Probabilistic Model Label Data
The label values in a probabilistic model represent the types of information that the reference data values might contain. When you add data rows to a model, assign a label to each data value in each row. The labels that you add to the model appear in the Label view and in menu options in the Data view.
You can assign any label in the model to any reference data value. If the same value has different meanings in two rows of reference data, you can assign different labels to the value in each row.
You can define the same combination of labels for multiple input strings. Multiple examples of a label increase the accuracy of the probabilistic model.
Overflow Label
When a transformation cannot assign a label that you define to an input data value, the transformation assigns an overflow label to the data.
The Labeler transformation assigns an overflow label to any data value that it cannot identify. The Parser transformation creates an overflow column for unassigned data.
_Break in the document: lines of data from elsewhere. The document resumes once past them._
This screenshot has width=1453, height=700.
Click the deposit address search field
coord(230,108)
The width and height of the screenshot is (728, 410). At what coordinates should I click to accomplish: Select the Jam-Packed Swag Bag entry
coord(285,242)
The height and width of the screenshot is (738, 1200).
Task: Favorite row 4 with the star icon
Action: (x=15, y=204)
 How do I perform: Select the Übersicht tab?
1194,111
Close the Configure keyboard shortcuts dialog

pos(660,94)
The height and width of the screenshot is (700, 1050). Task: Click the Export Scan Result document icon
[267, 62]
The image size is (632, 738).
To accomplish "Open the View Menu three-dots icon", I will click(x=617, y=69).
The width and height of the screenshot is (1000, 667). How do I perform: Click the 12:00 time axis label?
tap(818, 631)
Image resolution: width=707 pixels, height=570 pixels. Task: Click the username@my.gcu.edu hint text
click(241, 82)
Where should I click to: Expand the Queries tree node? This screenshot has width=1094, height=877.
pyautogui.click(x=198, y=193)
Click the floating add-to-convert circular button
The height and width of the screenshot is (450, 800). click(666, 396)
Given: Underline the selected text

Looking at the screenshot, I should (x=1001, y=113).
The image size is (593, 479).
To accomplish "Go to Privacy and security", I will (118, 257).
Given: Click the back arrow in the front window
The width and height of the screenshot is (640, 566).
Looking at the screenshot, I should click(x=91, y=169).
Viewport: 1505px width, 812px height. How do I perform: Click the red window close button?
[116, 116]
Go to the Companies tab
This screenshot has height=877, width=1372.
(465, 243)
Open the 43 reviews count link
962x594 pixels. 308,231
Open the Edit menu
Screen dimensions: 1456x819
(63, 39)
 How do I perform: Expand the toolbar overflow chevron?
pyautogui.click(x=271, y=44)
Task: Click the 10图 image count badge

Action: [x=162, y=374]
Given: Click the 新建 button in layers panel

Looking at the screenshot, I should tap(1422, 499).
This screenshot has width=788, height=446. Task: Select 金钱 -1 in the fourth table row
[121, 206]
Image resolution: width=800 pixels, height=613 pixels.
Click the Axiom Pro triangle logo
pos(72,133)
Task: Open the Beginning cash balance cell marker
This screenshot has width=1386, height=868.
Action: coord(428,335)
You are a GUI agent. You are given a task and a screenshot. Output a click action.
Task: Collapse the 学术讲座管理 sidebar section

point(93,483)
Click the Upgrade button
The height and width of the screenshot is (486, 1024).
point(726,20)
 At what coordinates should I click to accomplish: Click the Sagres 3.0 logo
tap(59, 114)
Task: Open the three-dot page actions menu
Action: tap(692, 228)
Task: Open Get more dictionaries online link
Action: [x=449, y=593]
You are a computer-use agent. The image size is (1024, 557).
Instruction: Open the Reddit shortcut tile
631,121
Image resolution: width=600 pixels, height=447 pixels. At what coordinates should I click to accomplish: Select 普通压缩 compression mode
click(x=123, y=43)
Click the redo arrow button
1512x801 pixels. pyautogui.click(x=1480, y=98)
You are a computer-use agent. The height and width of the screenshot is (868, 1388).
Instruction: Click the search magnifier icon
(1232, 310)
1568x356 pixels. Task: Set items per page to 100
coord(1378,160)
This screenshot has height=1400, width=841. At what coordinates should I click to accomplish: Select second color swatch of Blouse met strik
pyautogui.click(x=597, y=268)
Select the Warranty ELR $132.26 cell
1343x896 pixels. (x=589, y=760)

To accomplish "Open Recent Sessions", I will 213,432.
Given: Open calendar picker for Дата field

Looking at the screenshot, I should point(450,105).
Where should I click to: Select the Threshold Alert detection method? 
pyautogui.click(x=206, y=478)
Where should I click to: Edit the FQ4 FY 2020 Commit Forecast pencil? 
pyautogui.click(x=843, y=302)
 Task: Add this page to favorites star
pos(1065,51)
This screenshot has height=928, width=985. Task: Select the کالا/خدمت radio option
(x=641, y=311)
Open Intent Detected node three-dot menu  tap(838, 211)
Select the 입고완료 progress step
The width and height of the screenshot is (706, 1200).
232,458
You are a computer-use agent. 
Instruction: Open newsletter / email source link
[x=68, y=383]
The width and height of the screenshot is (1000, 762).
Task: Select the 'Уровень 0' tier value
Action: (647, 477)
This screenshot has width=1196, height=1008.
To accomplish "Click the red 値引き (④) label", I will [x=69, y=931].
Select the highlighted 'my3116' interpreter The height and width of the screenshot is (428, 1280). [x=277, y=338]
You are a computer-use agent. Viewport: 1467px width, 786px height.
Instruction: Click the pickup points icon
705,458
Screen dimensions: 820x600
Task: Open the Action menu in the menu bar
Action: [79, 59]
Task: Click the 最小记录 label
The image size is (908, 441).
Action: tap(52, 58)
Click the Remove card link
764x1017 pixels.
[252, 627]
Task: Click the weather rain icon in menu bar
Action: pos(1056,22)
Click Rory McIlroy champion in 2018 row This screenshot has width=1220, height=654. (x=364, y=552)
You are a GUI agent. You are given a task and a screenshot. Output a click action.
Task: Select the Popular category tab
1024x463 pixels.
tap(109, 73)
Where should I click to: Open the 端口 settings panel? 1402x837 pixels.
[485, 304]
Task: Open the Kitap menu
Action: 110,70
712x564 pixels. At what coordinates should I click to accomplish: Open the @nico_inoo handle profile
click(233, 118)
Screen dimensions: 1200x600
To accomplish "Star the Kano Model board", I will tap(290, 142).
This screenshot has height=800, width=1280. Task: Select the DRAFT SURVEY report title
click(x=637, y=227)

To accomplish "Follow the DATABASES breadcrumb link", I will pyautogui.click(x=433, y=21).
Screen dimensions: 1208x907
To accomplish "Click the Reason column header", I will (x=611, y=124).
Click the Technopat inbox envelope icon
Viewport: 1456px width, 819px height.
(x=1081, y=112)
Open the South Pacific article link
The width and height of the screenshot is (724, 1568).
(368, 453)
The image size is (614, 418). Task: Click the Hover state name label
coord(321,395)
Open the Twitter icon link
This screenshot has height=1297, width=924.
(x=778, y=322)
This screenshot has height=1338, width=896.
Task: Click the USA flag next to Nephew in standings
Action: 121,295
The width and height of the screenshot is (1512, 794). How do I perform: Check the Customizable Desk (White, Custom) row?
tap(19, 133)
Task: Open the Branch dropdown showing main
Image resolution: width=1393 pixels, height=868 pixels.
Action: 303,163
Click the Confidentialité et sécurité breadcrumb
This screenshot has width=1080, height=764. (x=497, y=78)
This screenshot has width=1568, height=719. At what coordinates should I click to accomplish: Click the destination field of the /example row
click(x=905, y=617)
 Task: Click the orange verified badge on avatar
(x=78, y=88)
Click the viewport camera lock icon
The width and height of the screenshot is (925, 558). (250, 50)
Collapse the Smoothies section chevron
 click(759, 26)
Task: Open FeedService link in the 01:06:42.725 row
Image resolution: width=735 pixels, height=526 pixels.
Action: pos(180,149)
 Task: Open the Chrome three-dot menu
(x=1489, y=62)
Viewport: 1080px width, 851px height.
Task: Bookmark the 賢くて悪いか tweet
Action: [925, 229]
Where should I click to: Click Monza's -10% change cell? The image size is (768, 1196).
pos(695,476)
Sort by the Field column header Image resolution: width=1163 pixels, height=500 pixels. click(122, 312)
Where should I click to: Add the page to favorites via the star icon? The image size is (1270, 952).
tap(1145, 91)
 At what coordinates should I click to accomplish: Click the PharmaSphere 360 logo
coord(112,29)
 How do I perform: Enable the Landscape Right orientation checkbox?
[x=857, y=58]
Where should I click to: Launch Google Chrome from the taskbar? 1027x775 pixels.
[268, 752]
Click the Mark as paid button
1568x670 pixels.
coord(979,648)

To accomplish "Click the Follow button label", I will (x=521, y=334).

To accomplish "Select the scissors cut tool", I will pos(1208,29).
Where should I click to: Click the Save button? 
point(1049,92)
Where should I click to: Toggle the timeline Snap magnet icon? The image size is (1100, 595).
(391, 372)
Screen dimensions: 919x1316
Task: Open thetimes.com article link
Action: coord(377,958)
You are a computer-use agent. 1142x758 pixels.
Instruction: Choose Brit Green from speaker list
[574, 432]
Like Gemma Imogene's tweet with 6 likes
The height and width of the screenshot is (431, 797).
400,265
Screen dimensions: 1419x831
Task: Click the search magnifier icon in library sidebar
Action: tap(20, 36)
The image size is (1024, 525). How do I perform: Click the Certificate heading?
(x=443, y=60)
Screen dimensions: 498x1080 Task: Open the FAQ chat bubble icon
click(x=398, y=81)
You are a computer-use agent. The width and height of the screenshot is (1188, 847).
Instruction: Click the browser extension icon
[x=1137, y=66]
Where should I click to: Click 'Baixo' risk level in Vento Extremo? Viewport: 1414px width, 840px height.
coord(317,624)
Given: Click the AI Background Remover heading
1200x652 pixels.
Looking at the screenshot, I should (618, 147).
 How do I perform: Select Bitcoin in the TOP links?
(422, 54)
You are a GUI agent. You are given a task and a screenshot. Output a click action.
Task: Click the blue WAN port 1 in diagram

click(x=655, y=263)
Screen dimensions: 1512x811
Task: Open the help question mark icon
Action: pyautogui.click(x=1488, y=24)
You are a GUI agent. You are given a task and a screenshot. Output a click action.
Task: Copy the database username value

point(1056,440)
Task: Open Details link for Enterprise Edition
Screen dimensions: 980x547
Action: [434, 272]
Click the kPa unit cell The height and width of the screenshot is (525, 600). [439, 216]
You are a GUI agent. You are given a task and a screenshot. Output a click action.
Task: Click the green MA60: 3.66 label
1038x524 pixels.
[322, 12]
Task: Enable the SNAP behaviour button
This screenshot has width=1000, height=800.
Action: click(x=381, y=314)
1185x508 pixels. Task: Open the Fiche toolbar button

The following table shows how a Parser transformation uses an overflow port to parse address data elements that a probabilistic model does not recognize:
Input Data | Street_Name port | Street_Descriptor port | Overflow port |
---|
Park Place | Park | Place | |
Park Avenue | Park | Avenue | |
Madison Avenue | Madison | Avenue | |
Central Park | Central | Park | |
Washington Square Park | Washington | Square | Park |
Madison Square Garden | Madison | Square | Garden |
The transformation assigns values to the Overflow port when the number of input data values is greater than the number of labels in the probabilistic model. Before you use a model in a transformation, review the mapping source data and verify that the model contains the correct number of label values.
Assigning Labels to Probabilistic Model Data
Assign a label to all the data value in a probabilistic model.
You can assign different labels to the same data value if the data value appears in different locations in the data rows. If a data value uses an incorrect label, you can update the label.
1. Open the content set that contains the model.
2. Select the model name and click Edit.
3. Select the Data view.
4. Find the data value that does not have a label or that has an incorrect label.
5. Select the data row that contains the data value.
The row appears in the editor.
6. Right-click a data value in the editor and select a label from the context menu.
The Developer tool assigns the label to the data value.
7. Save the probabilistic model.
After you save the model, optionally compile the model.
Adding a Label to a Probabilistic Model
Add a label for every type of information that the model data values represent. If you use the probabilistic model in a Parser transformation, add a label for each output port that you expect the transformation to create.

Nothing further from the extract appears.